Each year, J.P. Morgan polls its worldwide battalion of bankers to come up with 450 non-fiction books, which a committee then whittles down to a list of 10 titles it sends out to its private banking clients. The goal of the list, a spokesman told the Wall Street Journal, is to uncover books that “capture the essence of our clients’ personal and professional lives.” In other words, books they can enjoy while cruising the Caribbean or curled up on the porch at their estates in the Hamptons.

To that end, readers of this year’s list will get a dose of how the mind of the entrepreneur works when building great companies like Facebook, and what it took to halt the collapse of capitalism. Kids of the wealthy, chafing under their parents’ expectations, might learn a thing or two from the son of Warren Buffett, while eco-millionaires are treated to an anthem of essays on the value of H2O. There’s even some Canadian content, with a book on Research in Motion, the Waterloo, Ont., maker of the BlackBerry.
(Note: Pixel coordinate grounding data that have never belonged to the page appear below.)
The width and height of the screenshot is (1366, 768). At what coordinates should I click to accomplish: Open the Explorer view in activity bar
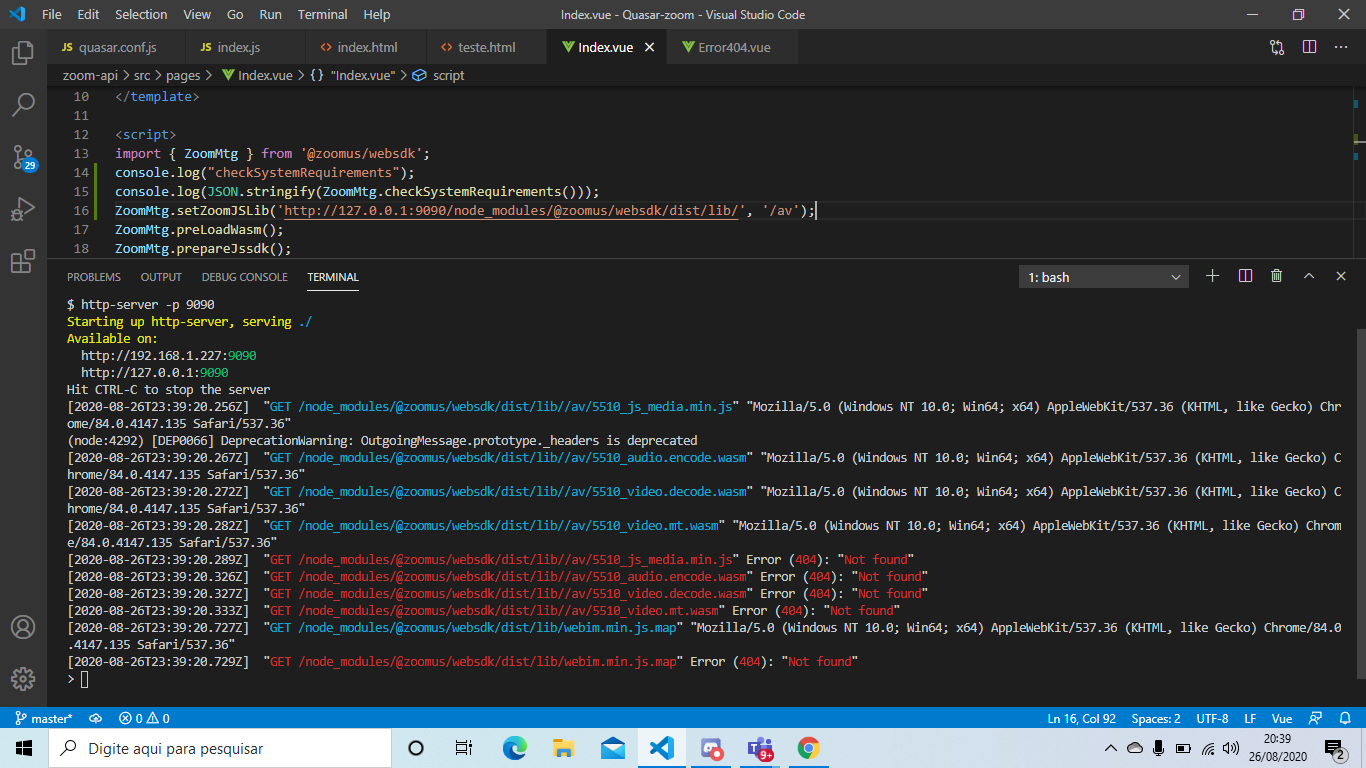23,53
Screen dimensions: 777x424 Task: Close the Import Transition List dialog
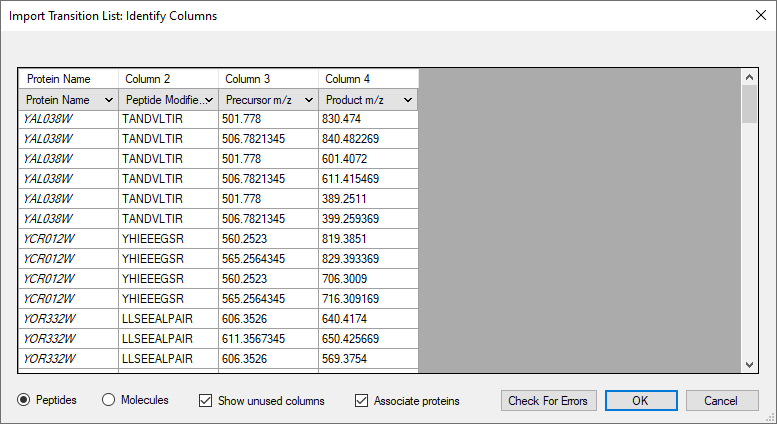(x=761, y=15)
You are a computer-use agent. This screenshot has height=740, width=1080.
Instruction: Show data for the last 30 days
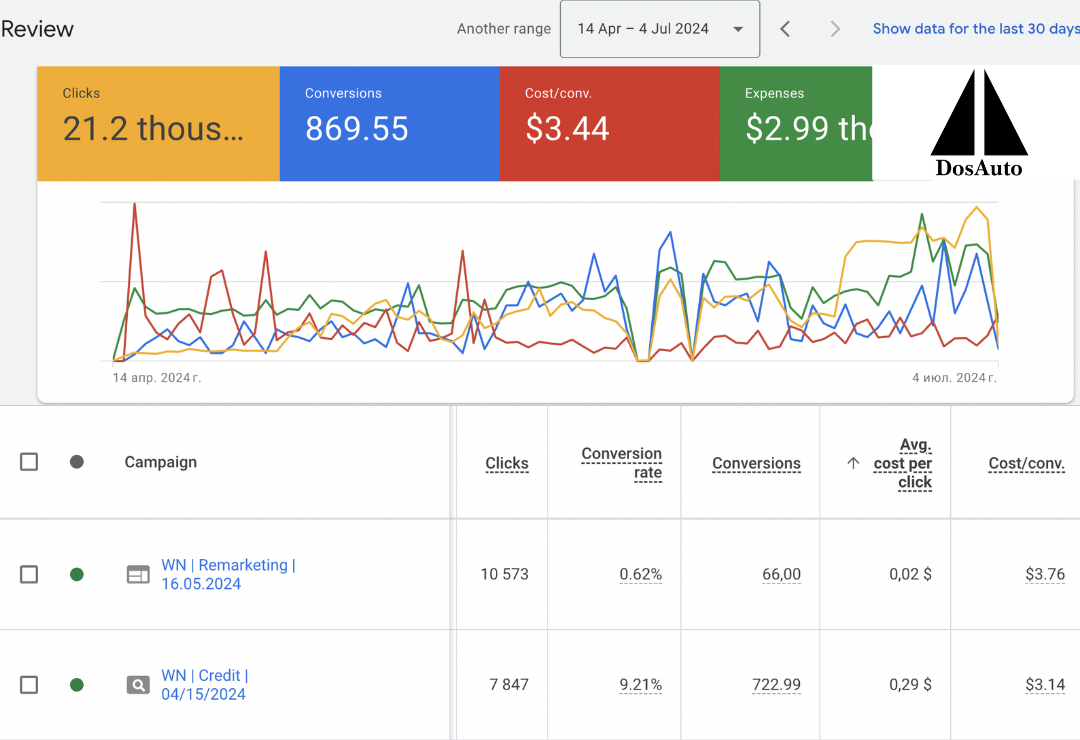tap(975, 29)
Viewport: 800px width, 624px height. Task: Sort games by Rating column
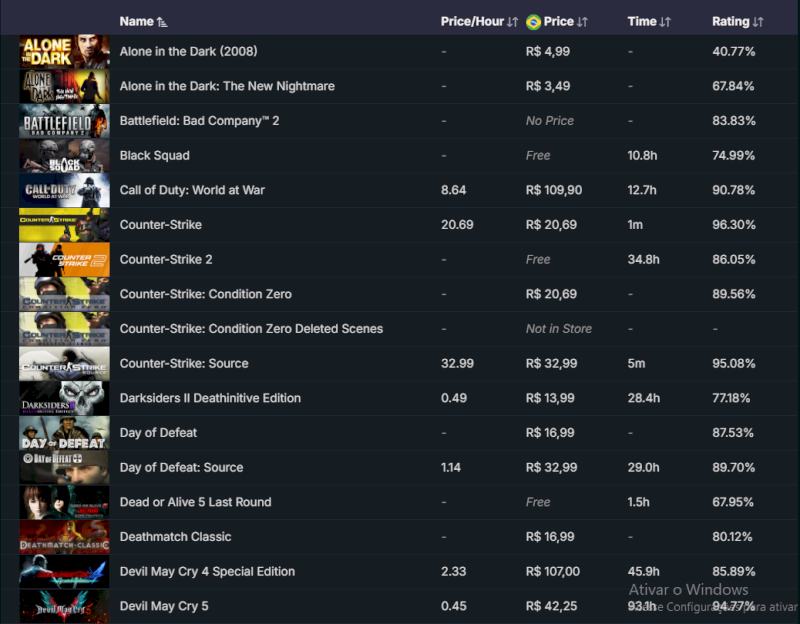click(x=757, y=22)
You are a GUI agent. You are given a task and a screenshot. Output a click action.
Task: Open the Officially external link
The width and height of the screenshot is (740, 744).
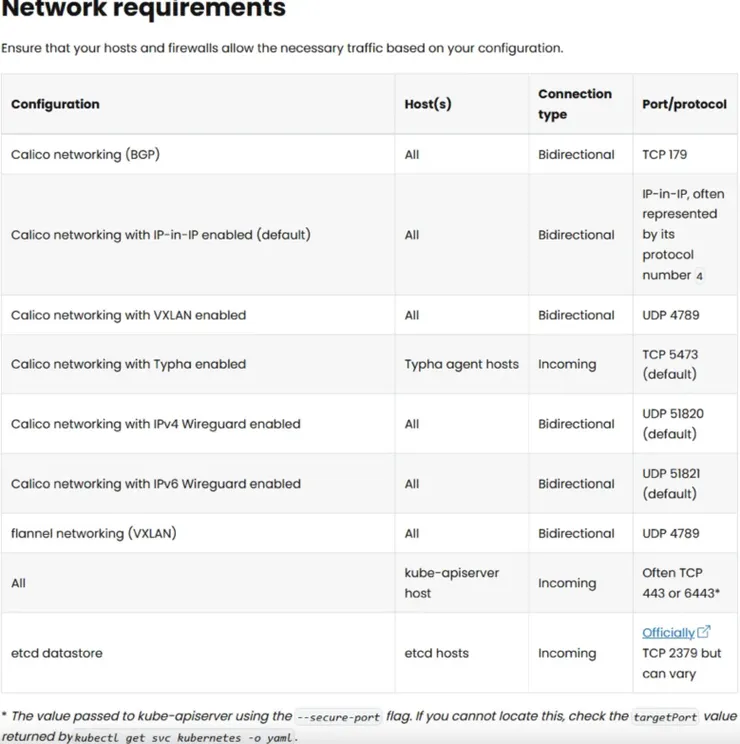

This summer’s books include: On the Brink: Inside the Race to Stop the Collapse of the Global Financial System by Henry M. Paulson, Jr.; Life is What You Make It: Find Your Own Path to Fulfillment by Peter Buffett; The Facebook Effect: The Inside Story of the Company That is Connecting the World by David Kirkpatrick; Written in Water: Messages of Hope for Earth’s Most Precious Resource by Irena Salina; Mark Twain: Man in White by Michael Shelden; BlackBerry: The Inside Story of Research in Motion by Rod McQueen; The Principles of Thai Cookery by Chef McDang; Pops: A Life of Louis Armstrong by Terry Teachout; Henri Cartier-Bresson: The Modern Century by Peter Galassi; Fine Wines: The Best Vintages Since 1900 by Michel Dovaz.

Will reading these books imbue one with the characteristics necessary to become stinking rich? Hardly. But it can’t hurt.